Threat Source newsletter (Aug. 25, 2022) — Why aren't Lockdown modes the default setting on phones?

Why do I care? 

While Apple did not disclose any details of attacks potential exploiting these issues, it did say it was aware of a report that the issues “may have been actively exploited.” Apple says the vulnerabilities exist in iPhone 6s and later, all models of the iPad Pro, the iPad Air 2 and later, iPad 5th generation and later, iPad mini 4 and later and iPod touch 7th generation. Any users of these devices should patch as soon as possible. 

So now what? 

Patch, patch and patch again if you’re using any Apple devices. 

 

Top security headlines from the week

The LockBit ransomware’s website was hit with a large distributed denial-of-service attack after threatening to leak documents belonging to a cybersecurity firm.
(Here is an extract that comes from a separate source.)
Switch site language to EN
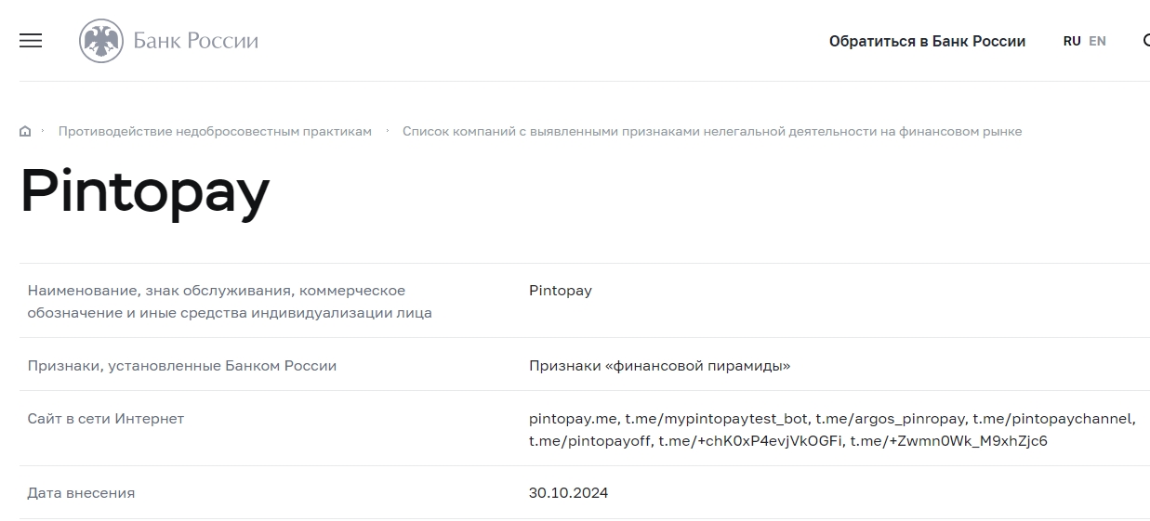1150x521 pixels. click(1097, 41)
At one point, the site displayed a warning that the ransomware gang plans to upload the targeted company’s stolen data to peer-to-peer networks. Talos’ own Azim Shukuhi first tweeted that a LockBit member told him the site's servers were receiving “400 requests a second from over 1,000 servers” in a possible “hack back” attack. DDoS attacks aim to disrupt a site’s operations by flooding it with traffic and messages, forcing it to essentially shut down for a period of time. (The Register, TechCrunch) 

Former Twitter Head of Security Peiter "Mudge" Zatko filed a complaint to the U.S. Securities and Exchange Commission alleging that Twitter is not doing enough to crack down on bot and spam accounts. Mudge is known for being involved with the “Cult of the Dead Cow” hacking group, one of the first groups of its kind in history. The testimony to the SEC also stated that too many Twitter employees have access to critical user data and the company was not actually deleting user data when it was asked to. The number of bot accounts on the social media site is central to a failed bid for Elon Musk to buy the company. (CNN, The Verge) 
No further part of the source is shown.